Think also about the effect you are having on the average person when you tell them that eating meat only three days a week is like hitting your child only three days a week. If you think that’s credible or effective, I’d suggest you talk to some of the people you say this to, either in real life or on Facebook, and get their opinions on the matter. If you don’t care that people can’t take your truth and are turned off, then maybe it’s a good time to check what is most important to you: saying your truth, or actually changing things for animals? The two don’t necessarily coincide.
Finally, remember that the general downward trend in meat reduction in western countries and the increase in vegan options is mainly driven by… those “part time slavery supporters” and “part time child abusers” (read more on that here).
* For the sake of the argument, I’m making an abstraction of the fact that supermarkets and restaurants may carry or use products that are the modern day equivalent of slave trade products. Some chocolate is a case in point.
“Issues with such dramatically different public support require different strategies, no matter what you think your truth might be.”
Silly Tobias, living in the real world. Come over to the Vegan Club! All that matters here is being “right”?!
Tobias, thank you for this article. I found your website through a FB post by Mikael Nielson and have been hooked ever since. This is exactly the kind of straight-forward advice I need as a beginning activist. I started out my activist journey by “telling my truth,” as you put it, and it wasn’t a very forgiving one to most people. It was an unavoidable phase to go through, but now I cringe at the things I once wrote after learning how ineffective, and even destructive, it was for animals. After discovering Mercy For Animals, my activism as become much more healthy and effective, though I have a long way to go to get to your point of perspective.
It’s activists like you who do good for the movement–and particularly for activists– by emphasizing the importance of making veganism more inclusive and accessible. Focusing on first steps and encouraging others is so effective. Thanks again for your excellent insights into activism.
Thanks very much for taking the time to say this. This is the stuff that keeps me writing 🙂
Yes, please, please keep on writing, Tobias! 🙂
The voice of reason you express is desperately needs to be heard and understood if we ever hope to create the positive changes we hope to see in the world and for the animals…and even more importantly, to not destroy the positive changes that are already happening.
I was very moved at what a huge idea you were able to sum up here in just these few words…”what is most important to you: saying your truth, or actually changing things for animals? The two don’t necessarily coincide.”
One thought that came to my mind after reading that was of undercover investigators…if they had taken the route of always saying their truth, then there would never be the undercover footage and exposes that have helped to create positive changes for all animals, from factory farms to fur farms to puppy mills.
Have those changes been enough?
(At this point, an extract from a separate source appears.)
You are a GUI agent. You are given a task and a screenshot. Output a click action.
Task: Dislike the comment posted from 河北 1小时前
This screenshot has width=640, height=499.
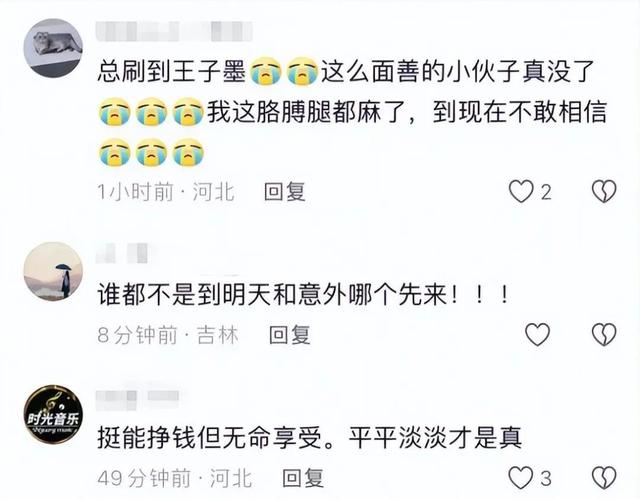(604, 191)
No, no, no…so, so far from it! But without those undercover investigators deciding that speaking their truth is less important than doing what is actually needed to help change things for the animals, we would never have their undercover footage and investigations.
If an undercover investigator can stay silent while having to endure watching horrific cruelty to animals that no doubt makes them want to scream, the least I can do is bite my tongue when somebody is meatless only on Mondays.
that’s actually a very concrete and interesting example of when it’s better to be silent, christine. i’ll remember that. it’s not quite the same as other instances, but it can serve as a symbolic example 🙂
And i’m not necessarily saying everyone should bite their tongue. just a little more pondering can do wonders 🙂
Yes, you are most definitely right about the pondering part and how it can do wonders, Tobias. I should have been a bit more clear when I wrote about biting my tongue…I meant it in the context of biting our tongues when we feel like screaming (or any negative reaction). And I left out the big step after that of taking a moment to ponder, then we can stop biting our tongue and choose to speak or act in a way that will help to promote (and not destroy) positive changes for the animals.
Of course, we all need to scream sometimes, and it’s actually unhealthy to keep everything in all the time. But if we want to help the animals, we need to do our screaming and release our anger in ways that will help the animals. Not in ways that will hurt them.
I was watching a show last night on TV that featured the first moon landing and how that all began with the Wright Brothers’ first flight, which was only 120 feet long and lasted only 12 seconds. It made me think that if the Wright Brothers had only wanted to land on the moon, and if they had dismissed the steps in between as not good enough, then we simply would have never landed the moon less than 100 years later.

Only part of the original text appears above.